Tenzin est née avec des pieds bots. Dans le village, quelqu’un a cru pouvoir les redresser avec des onguents, des bouts de tissu et de l’encens que l’on brûle en récitant des mantras. Ça n’a pas fonctionné. Du coup, quand elle s’est mise debout pour marcher comme les autres enfants de son âge (mais avec les pieds en dedans), les os ont dit que ok, ce n’est pas comme ça qu’on est censés être, mais si c’est bon pour vous, nous ça nous va. Et les os sont restés là, pas à la bonne place, et ils ont grandi. Et les pieds de Tenzin se sont déformés de façon telle que lorsqu’elle est arrivée chez nous, il était trop tard pour les remettre en place avec nos mains, nos plâtres et nos attelles.

Nous avons dû faire appel à une équipe de chirurgiens orthopédistes canadiens, de passage sur les Hauts-Plateaux. Ils ont fait ce que les chirurgiens orthopédistes font le mieux : couper, tirer, pousser et couper encore jusqu'à ce que ça rentre juste bien comme il faut avec, si besoin, un petit coup de marteau par-ci par-là. Puis ils ont mis des broches (pour apprendre aux os comment se tenir bien à cette place qui est la leur), des points de suture et un plâtre par-dessus (pour qu’on puisse écrire et dessiner des trucs dessus). Et ils nous ont dit : dans 15 jours, vous enlevez le plâtre, les points de suture, redressez un peu plus le pied, puis replâtrez. Et 15 jours après, ce sera au tour des broches ; suffit de tourner puis de tirer d’un coup sec. Et un dernier plâtre. Is that ok ? Heu… ouais, ouais, tranquille, no worry, no worry (sic).
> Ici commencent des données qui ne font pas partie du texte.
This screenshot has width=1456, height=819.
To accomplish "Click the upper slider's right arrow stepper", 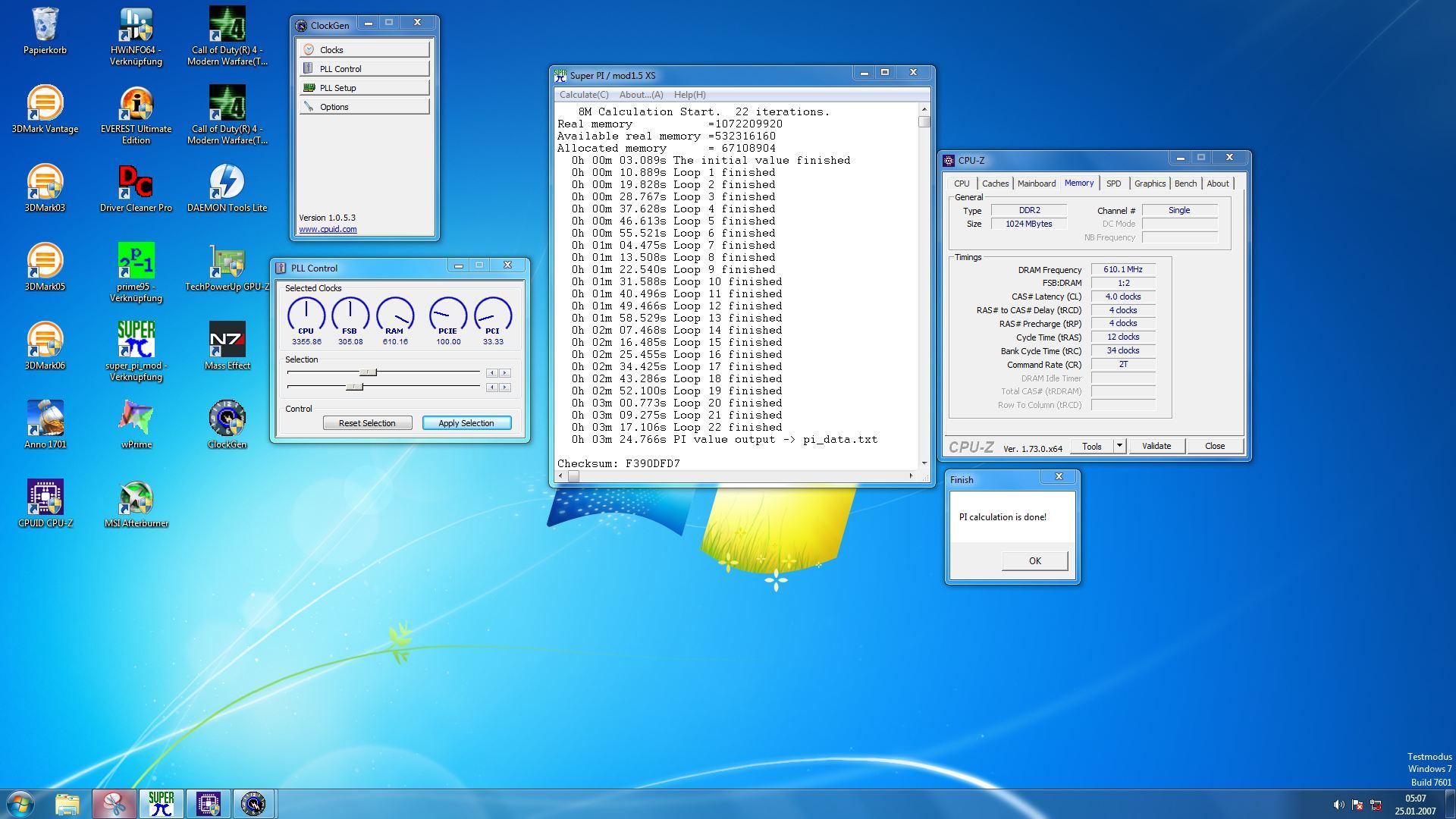I will click(x=505, y=373).
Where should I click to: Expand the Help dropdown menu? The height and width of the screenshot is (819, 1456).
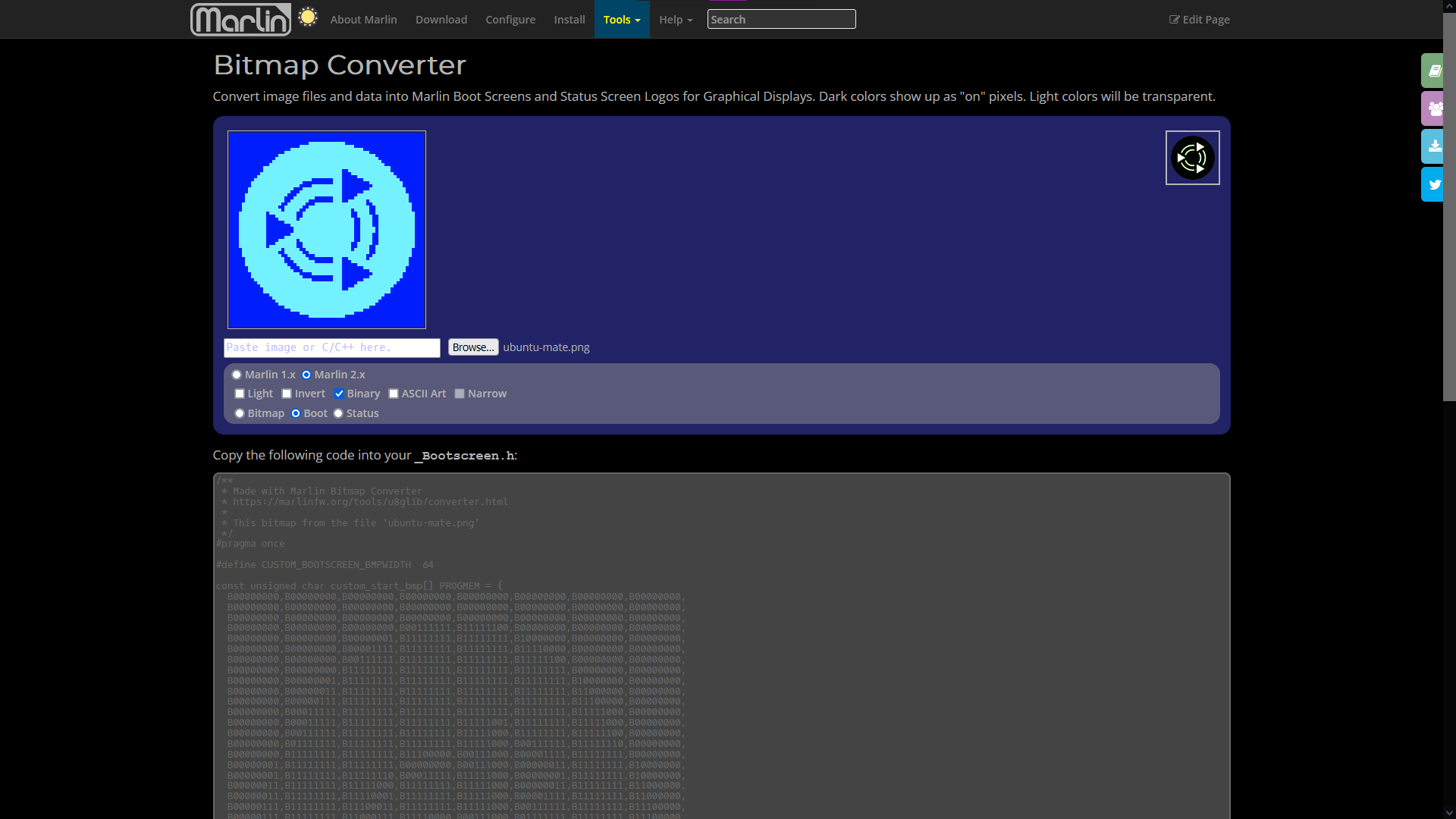point(675,20)
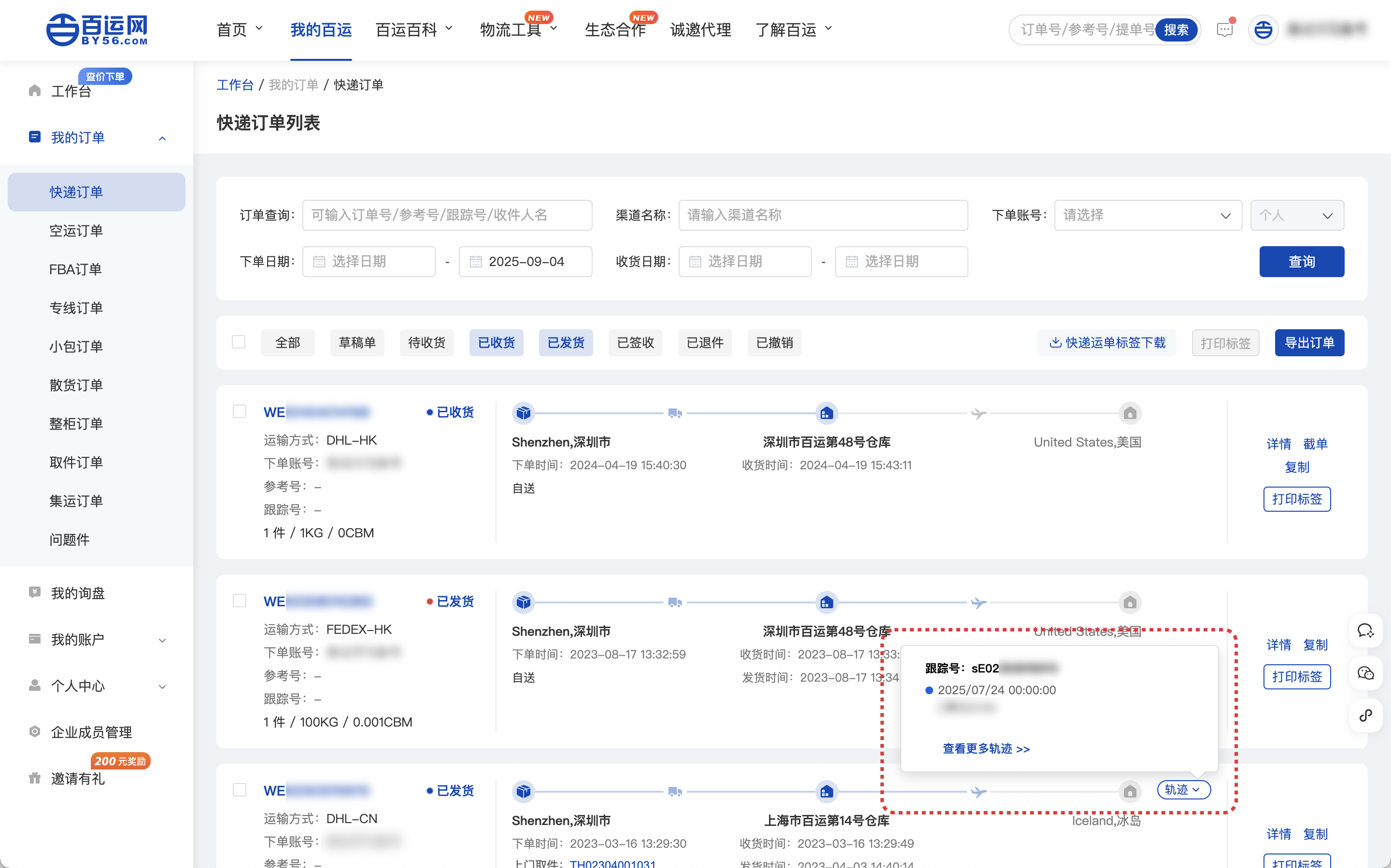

15 jours après l’opération, Tenzin arrive en salle kiné. Elle sait très bien pourquoi elle est là (enlever un plâtre, puis une vingtaine  de fils qui sont dans sa peau depuis 2 semaines et ont commencé à s’y faire, et remettre un plâtre en poussant sur des os qui ont été malmenés). Un adulte normalement constitué, il a la moitié de ça au menu de sa journée, on lui demande s’il veut du rab, il dit non merci et il met ses petites baskets. Tenzin, du haut de ses 8 ans, non…  Alors que je m’approche avec cette machine qui coupe les plâtres en faisant un bruit de tronçonneuse mal huilée, elle me regarde en tenant à peine la main de sa maman et m’adresse un regard un peu humide qui dit : « je ne bougerai pas quand tu feras ta besogne, mais applique toi parce que si tu dérapes, ton grand nez de travers, là, je te le redresse à coup de plâtre ».  Je me suis appliqué, elle n’a pas bougé et j’ai fait ma besogne.

Dans mon dico, à la définition de courage, j’ai mis une photo de Tenzin ; franchement, je trouve que c’est plus correct.